● Problem to solve: What should be copied is the stretch of entries below from the line with "Click the Tujuan label" up to and including the line with "The width and height of the screenshot is (1357, 896).", exactly and without images.

*** Opening of Data ***

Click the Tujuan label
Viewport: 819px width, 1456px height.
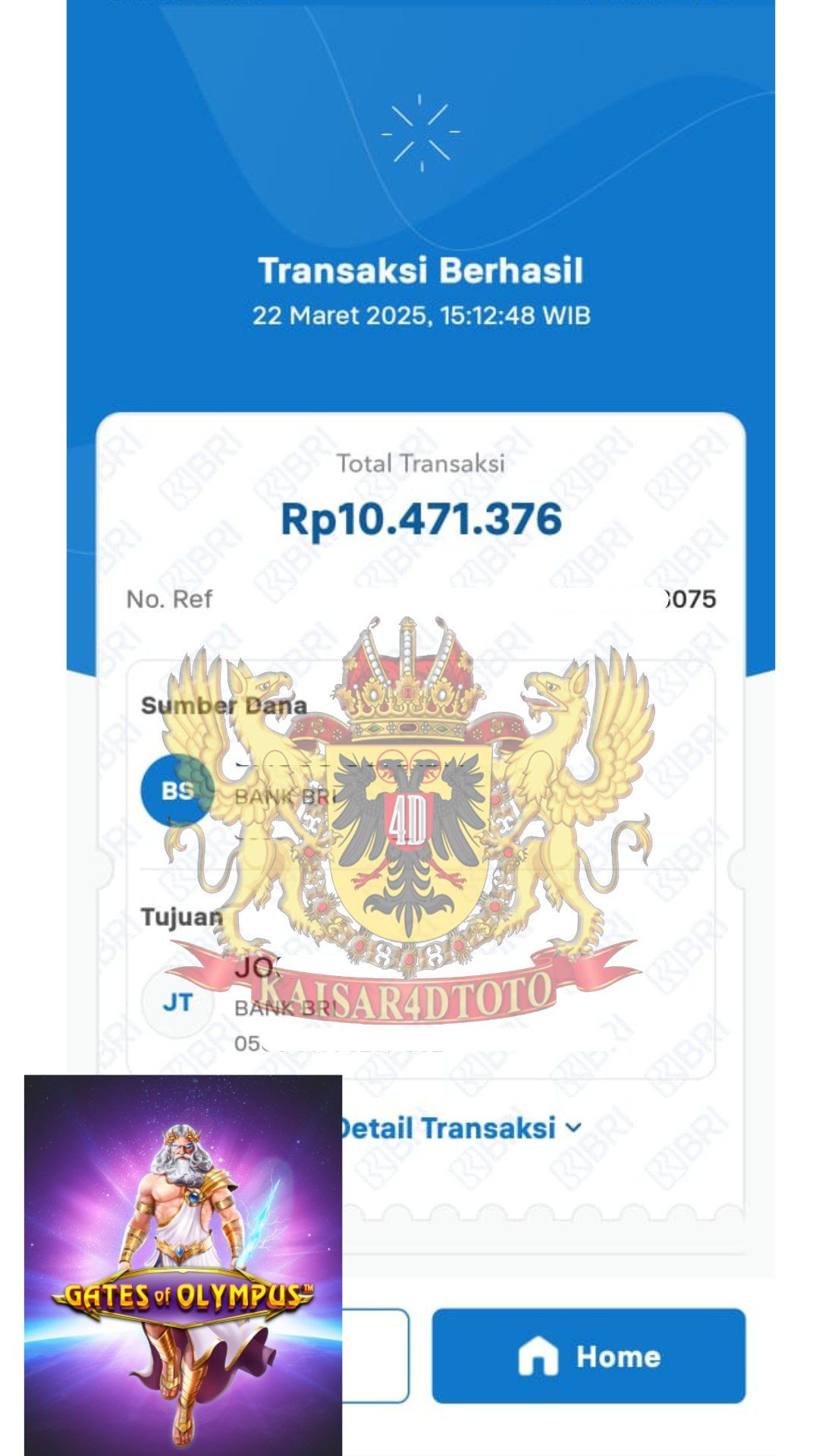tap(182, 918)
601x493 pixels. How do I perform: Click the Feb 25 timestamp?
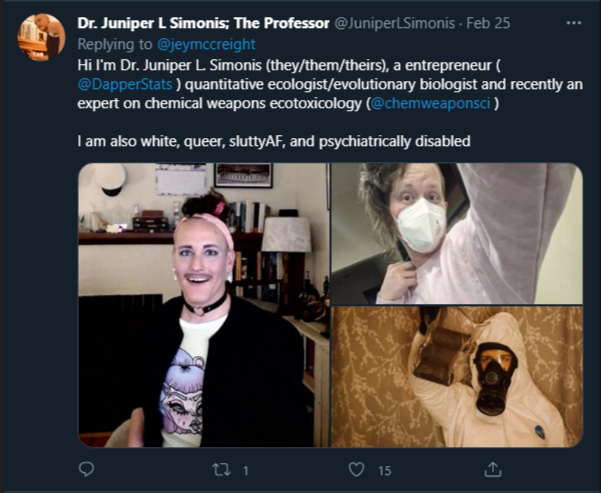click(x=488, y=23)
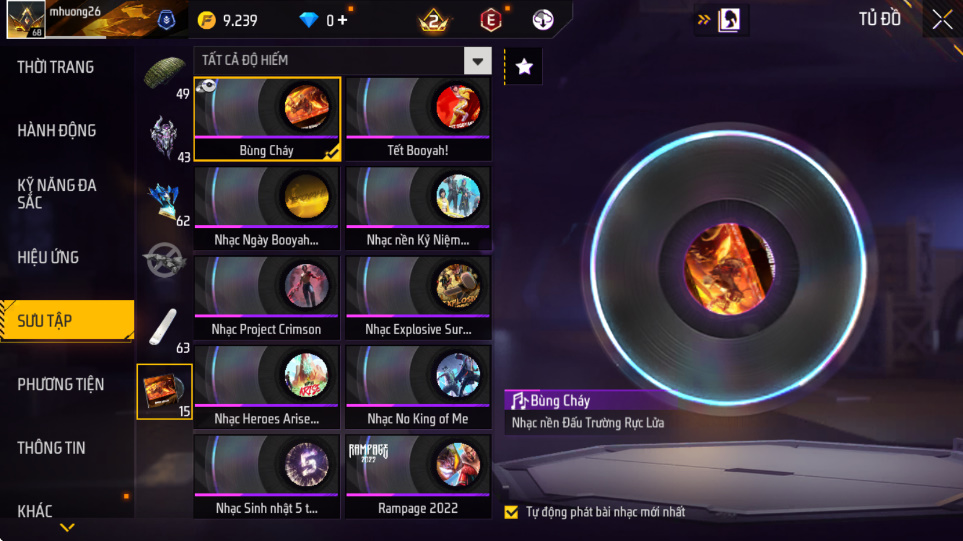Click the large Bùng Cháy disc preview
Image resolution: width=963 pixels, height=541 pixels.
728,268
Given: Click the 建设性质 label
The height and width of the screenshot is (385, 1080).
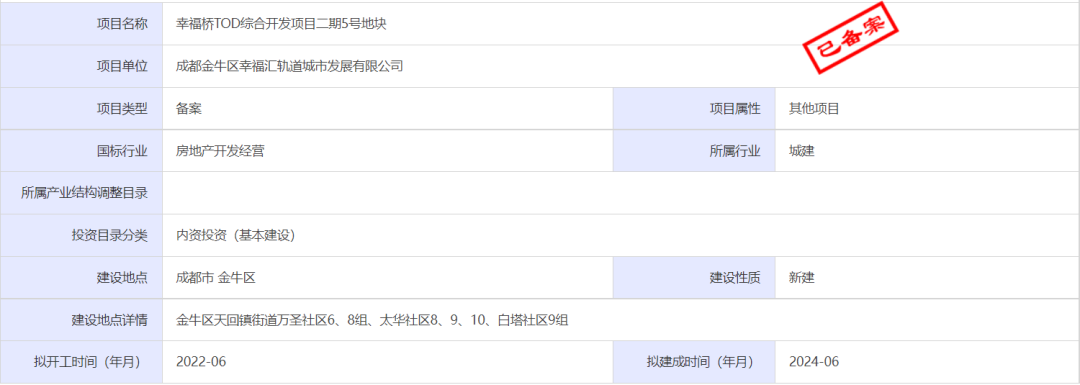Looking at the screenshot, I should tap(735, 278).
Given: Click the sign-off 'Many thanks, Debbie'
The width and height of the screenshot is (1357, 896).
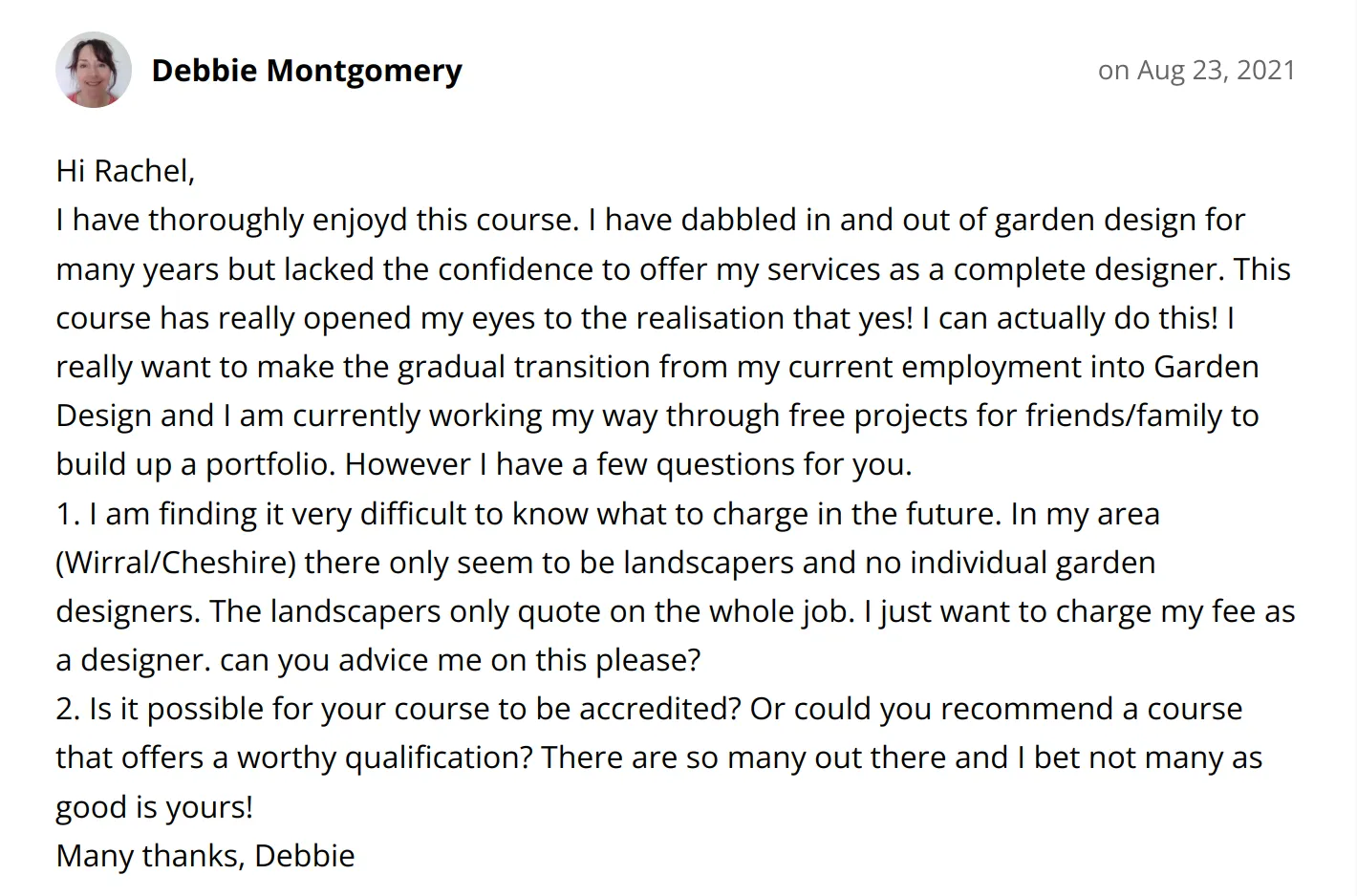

*** Close of Data ***
*** Opening of Data ***

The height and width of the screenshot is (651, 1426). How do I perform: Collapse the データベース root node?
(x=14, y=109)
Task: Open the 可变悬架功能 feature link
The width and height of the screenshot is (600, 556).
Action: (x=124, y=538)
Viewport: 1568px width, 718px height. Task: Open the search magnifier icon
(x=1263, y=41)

*** Close of Data ***

● Response to this task:
Click the Tujuan label
Viewport: 819px width, 1456px height.
tap(182, 918)
601x493 pixels. How do I perform: Click the Feb 25 timestamp?
click(x=488, y=23)
Click the large Bùng Cháy disc preview
Image resolution: width=963 pixels, height=541 pixels.
728,268
Given: Click the 建设性质 label
The height and width of the screenshot is (385, 1080).
Looking at the screenshot, I should tap(735, 278).
Given: Click the sign-off 'Many thanks, Debbie'
The width and height of the screenshot is (1357, 896).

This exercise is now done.